E’ sempre stato uno degli Oscar più attesi da sempre, da grandi e bambini, e quest’anno l’Academy Award al Miglior film d’animazione è andato a "Spider-Man – Un nuovo universo", diretto da Bob Persichetti. La pellicola ha avuto la meglio sugli altri bellissimi 4 lungometraggi animati: “Gli Incredibili 2”, di Brad Bird; “Ralph Spacca Internet”, per la regia della coppia formata da Phil Johnston e Rich Moore; il magico “Mirai”, di Mamoru Hosoda; “L’isola dei cani”, del visionario maestro Wes Anderson.

La trama del film e il cast stellare di doppiatori

“Spider-Man: Un nuovo universo” è targato Sony ed è totalmente slegato dagli ultimi film Disney-Marvel dedicati al famoso personaggio. Il protagonista è il giovane studente Miles Morales, ideato da Brian Bendis e disegnato dall'italiana Sara Pichelli, primo afro-ispanico a indossare il costume del supereroe. Figlio di un poliziotto, Miles è un teenager timido che fatica a inserirsi nella nuova scuola. La sua vita cambia quando acquista poteri speciali grazie al morso di un ragno radioattivo. A causa di un esperimento che apre un varco dimensionale, scopre però di non essere l'unico Uomo Ragno: esistono infatti altre versioni di Spider-Man in altrettanti universi paralleli. Con l'aiuto, tra gli altri, di Peter Parker, Gwen Stacy e Spider-Man Noir, dovrà affrontare un pericolo terribile. Tra i doppiatori della versione originale, ci sono le voci illustri di Hailee Steinfeld (Gwen), Mahershala Ali (zio Aaron), Lily Tomlin (zia May), Zoë Kravitz (Mary Jane), Nicolas Cage (Spider-Man Noir) e Liev Schreiber (Wilson Fisk).

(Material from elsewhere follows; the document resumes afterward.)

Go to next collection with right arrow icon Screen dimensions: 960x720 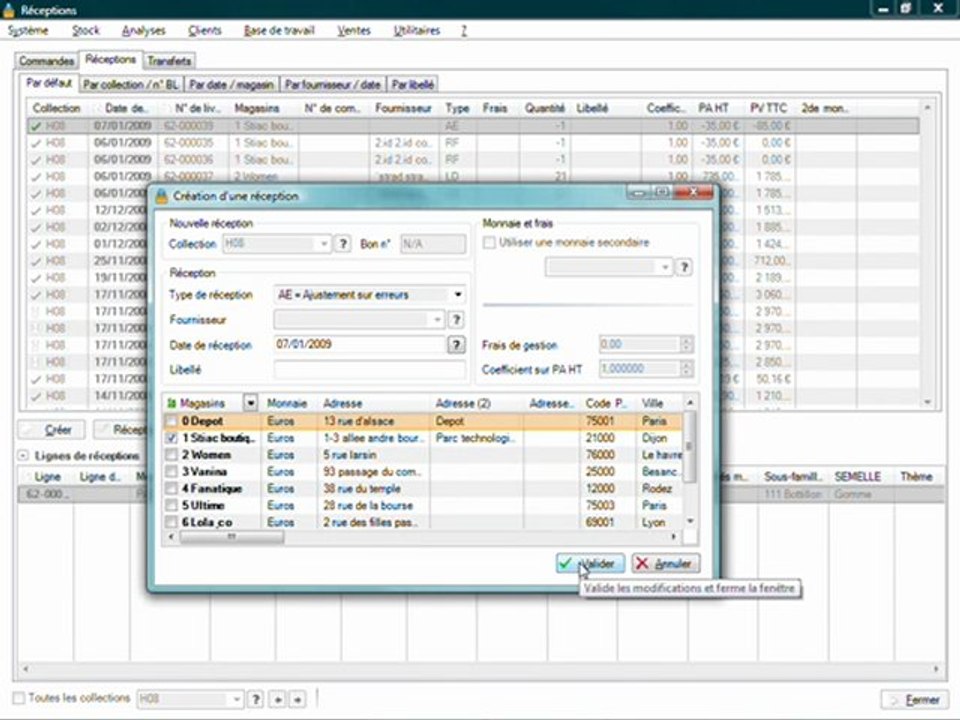coord(297,699)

Un mix di stili che ci fa assistere ad un fumetto in movimento

Ciò che colpisce subito in “Spider-Man: Un nuovo universo” è il mix di stili usati dagli animatori e il fatto di avere la sensazione di assistere ad un vero e proprio fumetto in movimento, con la presenza di personaggi definiti e completi che non fanno da contorno al protagonista ma sono parte assolutamente attiva. Azione, avventura, plot divertente ma anche molto ben ideato e narrato, le musiche perfette di Daniel Pemberton e la sceneggiatura con dialoghi sferzanti e senza falsi moralismi di Phil Lord e Christopher Miller e Rodney Rothman ne fanno un piccolo gioiellino che non poteva non essere notato dall’Academy.

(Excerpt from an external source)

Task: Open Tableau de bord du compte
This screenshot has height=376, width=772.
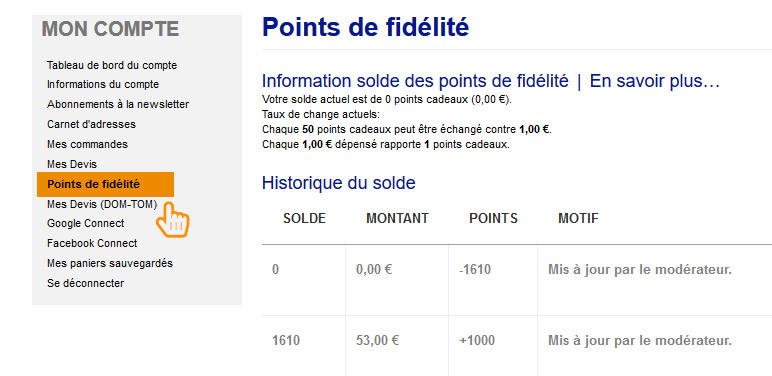Action: coord(112,65)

Tutti i premi vinti prima dell’Oscar

Oltre all’Oscar, la pellicola aveva già vinto il Golden Globe e un Annie Award, partendo da un budget di circa 90 milioni di dollari, ne ha incassati circa 358. Le recensioni sui maggiori siti specializzati sono sempre state tutte positive, quindi, questo nuovo Spider-Man sembra aver proprio colpito nel segno. Non a casa, in casa Sony già si parla di un sequel e addirittura di uno spin-off di uno dei personaggi co-protagonisti, ma per adesso si hanno davvero pochissime notizie in merito.